(Dataset entries)
----
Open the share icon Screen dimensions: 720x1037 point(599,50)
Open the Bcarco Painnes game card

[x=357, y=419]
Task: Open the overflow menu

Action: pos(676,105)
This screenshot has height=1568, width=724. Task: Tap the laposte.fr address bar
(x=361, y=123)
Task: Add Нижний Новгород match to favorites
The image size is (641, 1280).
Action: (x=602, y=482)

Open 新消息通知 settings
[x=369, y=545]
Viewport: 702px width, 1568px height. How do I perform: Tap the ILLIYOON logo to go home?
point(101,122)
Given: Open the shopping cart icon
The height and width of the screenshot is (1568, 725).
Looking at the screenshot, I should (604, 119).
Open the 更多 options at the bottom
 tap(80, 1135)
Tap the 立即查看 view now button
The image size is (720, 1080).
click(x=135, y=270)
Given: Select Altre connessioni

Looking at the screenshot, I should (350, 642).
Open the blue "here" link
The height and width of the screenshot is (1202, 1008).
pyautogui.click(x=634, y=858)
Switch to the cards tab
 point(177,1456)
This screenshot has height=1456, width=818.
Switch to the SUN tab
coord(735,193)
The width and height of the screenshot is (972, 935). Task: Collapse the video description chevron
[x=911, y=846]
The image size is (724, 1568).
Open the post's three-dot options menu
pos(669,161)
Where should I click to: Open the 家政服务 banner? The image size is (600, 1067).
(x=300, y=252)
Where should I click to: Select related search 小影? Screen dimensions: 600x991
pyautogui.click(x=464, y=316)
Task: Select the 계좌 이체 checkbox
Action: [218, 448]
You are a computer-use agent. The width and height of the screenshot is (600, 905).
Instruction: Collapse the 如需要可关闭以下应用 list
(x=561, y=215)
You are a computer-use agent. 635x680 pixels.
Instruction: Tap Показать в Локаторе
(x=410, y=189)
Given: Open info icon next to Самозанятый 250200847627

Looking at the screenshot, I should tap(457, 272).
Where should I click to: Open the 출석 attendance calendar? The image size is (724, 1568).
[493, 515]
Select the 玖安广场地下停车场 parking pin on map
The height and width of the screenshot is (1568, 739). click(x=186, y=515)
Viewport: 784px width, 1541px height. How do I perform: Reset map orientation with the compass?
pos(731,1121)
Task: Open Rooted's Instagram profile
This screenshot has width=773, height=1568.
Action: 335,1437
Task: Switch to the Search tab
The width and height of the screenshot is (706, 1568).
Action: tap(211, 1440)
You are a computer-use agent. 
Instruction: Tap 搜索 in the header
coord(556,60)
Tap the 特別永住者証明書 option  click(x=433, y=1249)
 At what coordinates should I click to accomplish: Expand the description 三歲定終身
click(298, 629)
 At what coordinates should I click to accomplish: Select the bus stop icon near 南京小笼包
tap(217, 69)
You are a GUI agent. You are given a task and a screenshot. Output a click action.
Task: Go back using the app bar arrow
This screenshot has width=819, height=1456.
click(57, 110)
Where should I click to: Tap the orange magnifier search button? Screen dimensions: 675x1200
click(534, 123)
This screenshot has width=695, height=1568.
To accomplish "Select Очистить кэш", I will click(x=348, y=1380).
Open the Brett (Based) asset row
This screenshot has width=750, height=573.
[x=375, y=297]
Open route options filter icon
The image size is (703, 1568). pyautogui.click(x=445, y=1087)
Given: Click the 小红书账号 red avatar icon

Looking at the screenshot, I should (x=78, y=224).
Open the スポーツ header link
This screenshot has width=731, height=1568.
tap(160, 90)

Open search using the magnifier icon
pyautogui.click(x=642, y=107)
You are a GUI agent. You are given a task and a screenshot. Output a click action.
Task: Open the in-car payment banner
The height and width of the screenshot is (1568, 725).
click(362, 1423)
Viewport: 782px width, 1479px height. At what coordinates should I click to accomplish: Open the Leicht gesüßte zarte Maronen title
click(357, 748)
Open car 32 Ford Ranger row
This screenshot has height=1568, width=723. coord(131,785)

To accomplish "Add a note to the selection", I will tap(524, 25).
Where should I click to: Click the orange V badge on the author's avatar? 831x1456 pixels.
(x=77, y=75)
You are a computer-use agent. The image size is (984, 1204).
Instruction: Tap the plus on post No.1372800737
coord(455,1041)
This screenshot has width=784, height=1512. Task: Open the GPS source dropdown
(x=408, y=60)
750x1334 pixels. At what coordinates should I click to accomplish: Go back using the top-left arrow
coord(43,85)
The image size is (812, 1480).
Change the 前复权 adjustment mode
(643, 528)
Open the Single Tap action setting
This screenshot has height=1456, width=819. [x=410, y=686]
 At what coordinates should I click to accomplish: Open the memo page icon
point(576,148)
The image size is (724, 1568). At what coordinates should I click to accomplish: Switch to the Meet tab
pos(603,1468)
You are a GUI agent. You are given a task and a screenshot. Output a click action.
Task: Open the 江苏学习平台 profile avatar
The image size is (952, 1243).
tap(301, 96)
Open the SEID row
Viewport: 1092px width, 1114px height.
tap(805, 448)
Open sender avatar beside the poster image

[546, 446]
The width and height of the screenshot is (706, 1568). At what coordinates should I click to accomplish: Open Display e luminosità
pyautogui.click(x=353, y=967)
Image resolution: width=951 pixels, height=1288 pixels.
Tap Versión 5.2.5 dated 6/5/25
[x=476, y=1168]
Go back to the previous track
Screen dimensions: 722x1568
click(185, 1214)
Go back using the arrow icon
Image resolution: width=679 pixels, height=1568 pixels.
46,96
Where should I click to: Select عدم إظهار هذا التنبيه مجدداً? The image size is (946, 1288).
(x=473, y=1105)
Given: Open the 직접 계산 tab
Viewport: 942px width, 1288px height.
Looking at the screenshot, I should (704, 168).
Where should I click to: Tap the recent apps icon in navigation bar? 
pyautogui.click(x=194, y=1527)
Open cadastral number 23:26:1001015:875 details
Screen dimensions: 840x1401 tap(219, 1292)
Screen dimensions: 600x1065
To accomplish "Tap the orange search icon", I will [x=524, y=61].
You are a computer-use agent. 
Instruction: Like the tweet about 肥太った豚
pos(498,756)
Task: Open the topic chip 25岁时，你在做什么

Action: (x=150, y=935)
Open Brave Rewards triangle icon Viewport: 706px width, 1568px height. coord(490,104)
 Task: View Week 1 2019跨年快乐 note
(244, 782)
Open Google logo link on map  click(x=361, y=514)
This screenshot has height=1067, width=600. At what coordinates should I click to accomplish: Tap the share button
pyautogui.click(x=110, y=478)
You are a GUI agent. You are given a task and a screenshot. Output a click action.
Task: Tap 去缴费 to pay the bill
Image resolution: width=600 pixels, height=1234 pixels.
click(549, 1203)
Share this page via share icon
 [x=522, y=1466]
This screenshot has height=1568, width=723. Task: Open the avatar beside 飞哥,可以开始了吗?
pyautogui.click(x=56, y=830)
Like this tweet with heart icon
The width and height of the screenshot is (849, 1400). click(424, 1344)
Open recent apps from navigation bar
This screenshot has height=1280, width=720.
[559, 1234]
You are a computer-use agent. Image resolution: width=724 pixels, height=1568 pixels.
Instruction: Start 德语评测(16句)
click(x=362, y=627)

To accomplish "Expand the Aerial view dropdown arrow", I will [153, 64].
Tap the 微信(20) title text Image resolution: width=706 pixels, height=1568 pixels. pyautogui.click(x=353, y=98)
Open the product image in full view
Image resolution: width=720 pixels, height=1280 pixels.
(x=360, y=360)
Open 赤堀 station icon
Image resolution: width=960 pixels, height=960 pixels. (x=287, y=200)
----
◆ TASK PROMPT
Repeat the lines of the listing verbatim, beginning at the line that contains "Given: Open info" and stopping after the line that contains "Action: tap(211, 1440)".

◆ TASK RESULT
Given: Open info icon next to Самозанятый 250200847627

Looking at the screenshot, I should tap(457, 272).
Where should I click to: Open the 출석 attendance calendar? The image size is (724, 1568).
[493, 515]
Select the 玖安广场地下停车场 parking pin on map
The height and width of the screenshot is (1568, 739). click(x=186, y=515)
Viewport: 784px width, 1541px height. How do I perform: Reset map orientation with the compass?
pos(731,1121)
Task: Open Rooted's Instagram profile
This screenshot has width=773, height=1568.
Action: 335,1437
Task: Switch to the Search tab
The width and height of the screenshot is (706, 1568).
Action: tap(211, 1440)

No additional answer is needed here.